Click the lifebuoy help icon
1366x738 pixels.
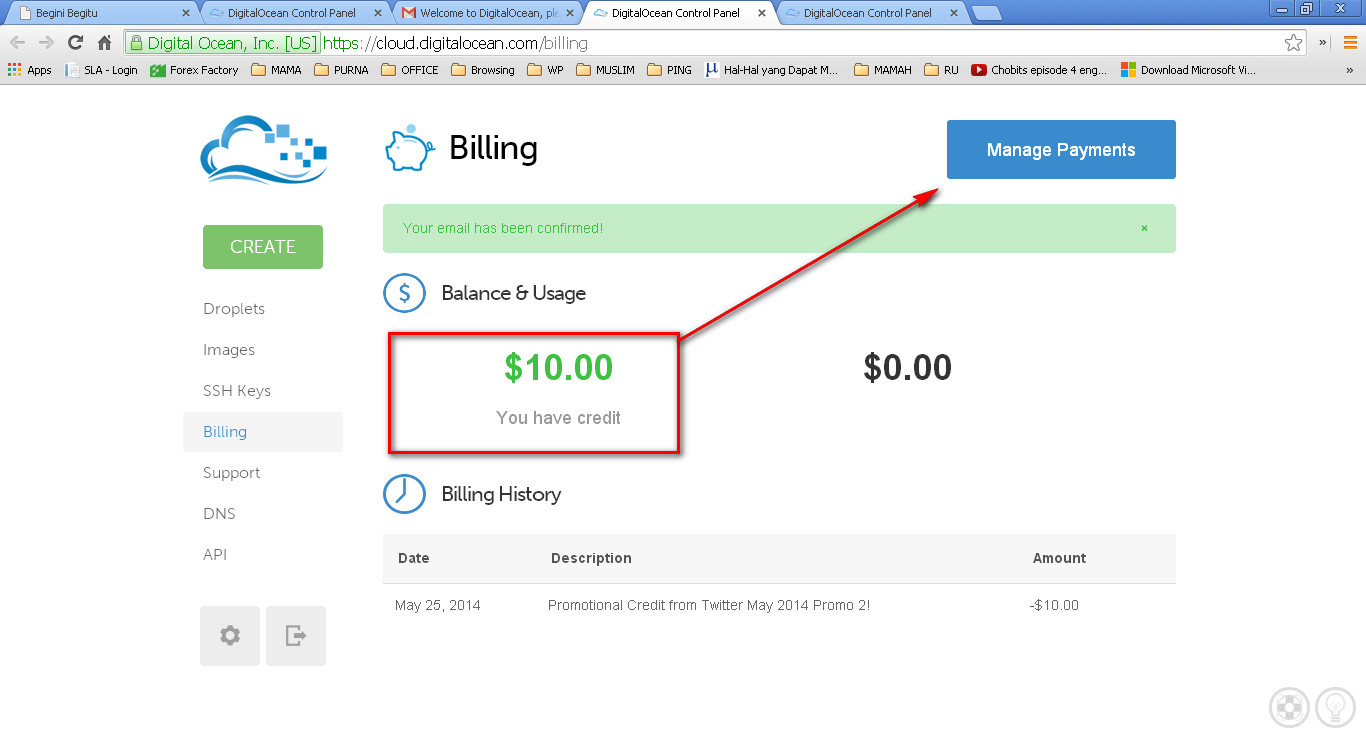pos(1289,708)
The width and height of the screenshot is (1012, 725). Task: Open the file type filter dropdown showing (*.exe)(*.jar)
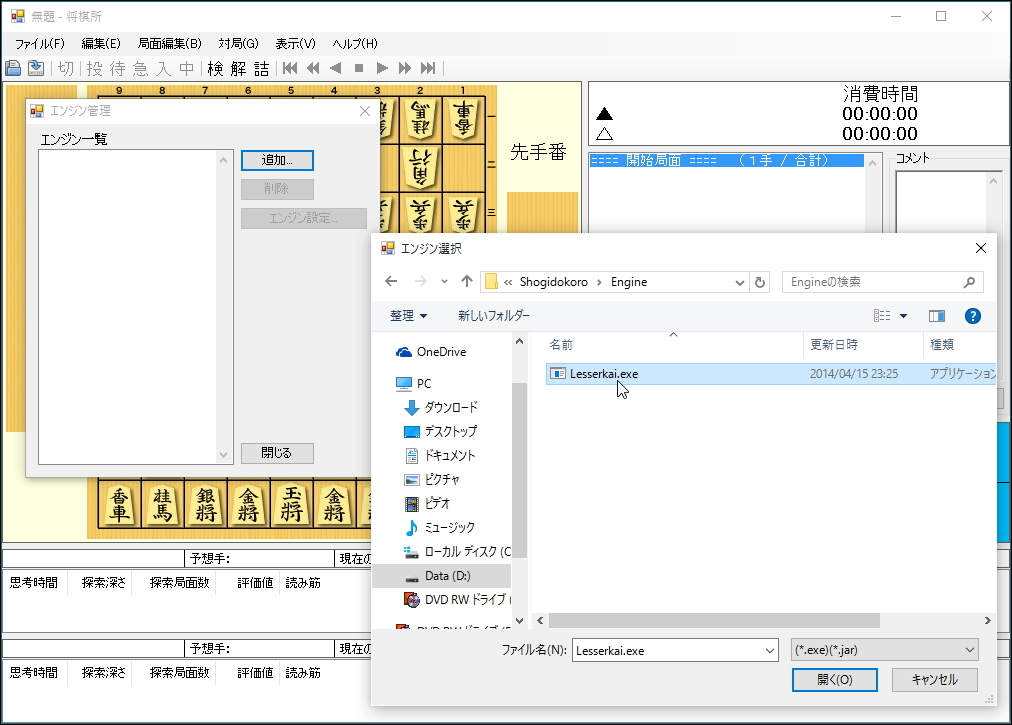pyautogui.click(x=884, y=650)
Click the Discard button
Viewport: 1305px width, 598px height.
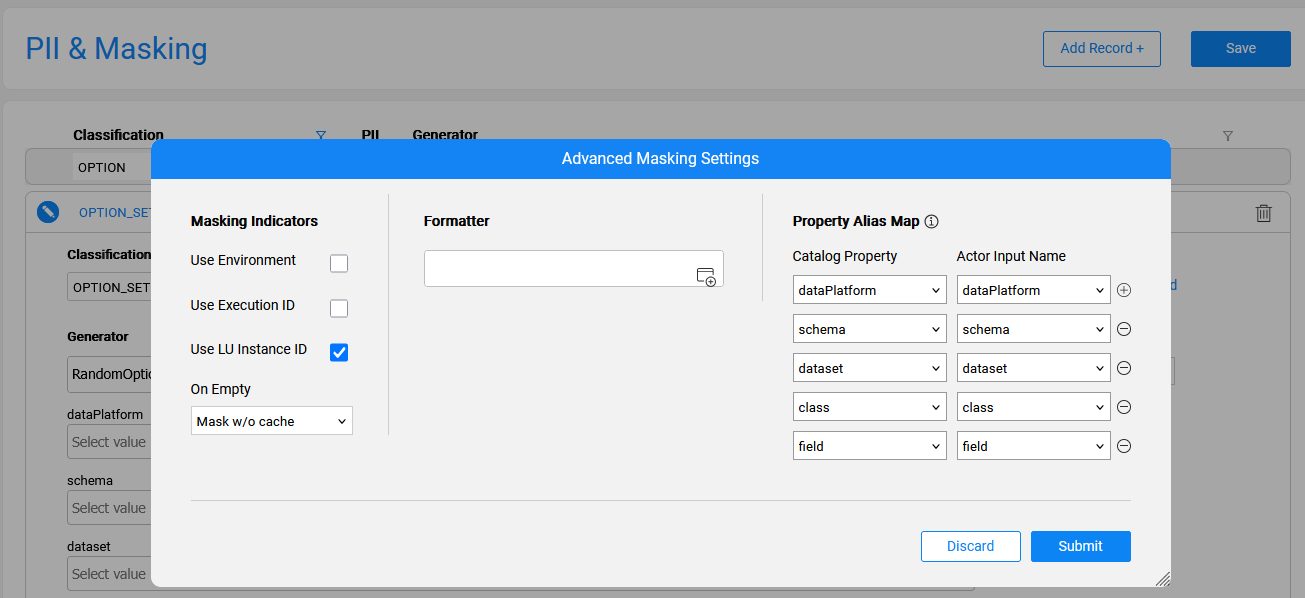tap(970, 546)
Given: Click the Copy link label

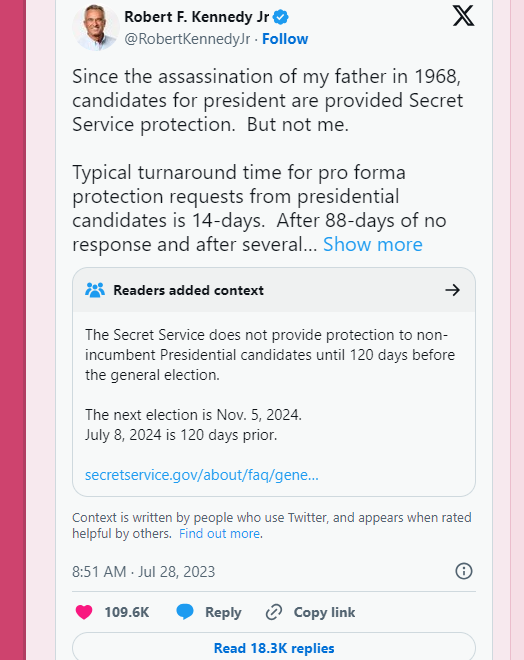Looking at the screenshot, I should click(x=324, y=612).
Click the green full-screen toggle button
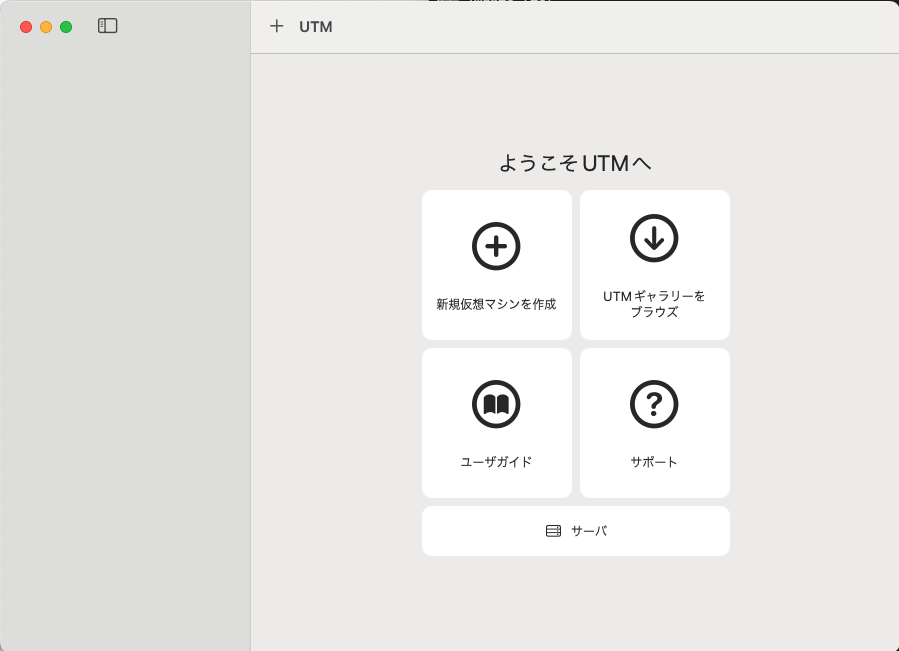The width and height of the screenshot is (899, 651). pos(65,26)
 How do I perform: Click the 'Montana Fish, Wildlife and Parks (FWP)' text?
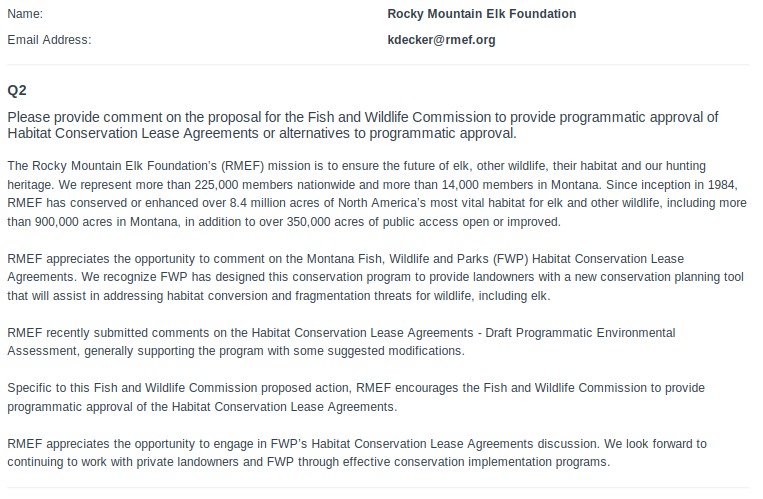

**Assigned task**
Exactly the lines from the one holding "Click the Discard button" through the last line of the entries must be set down, with nothing added and no pictures.

**Response**
Click the Discard button
Viewport: 1305px width, 598px height.
tap(970, 546)
Given: Click the Copy link label

Looking at the screenshot, I should click(x=324, y=612).
Click the green full-screen toggle button
The width and height of the screenshot is (899, 651). pos(65,26)
 How do I perform: Click the 'Montana Fish, Wildlife and Parks (FWP)' text?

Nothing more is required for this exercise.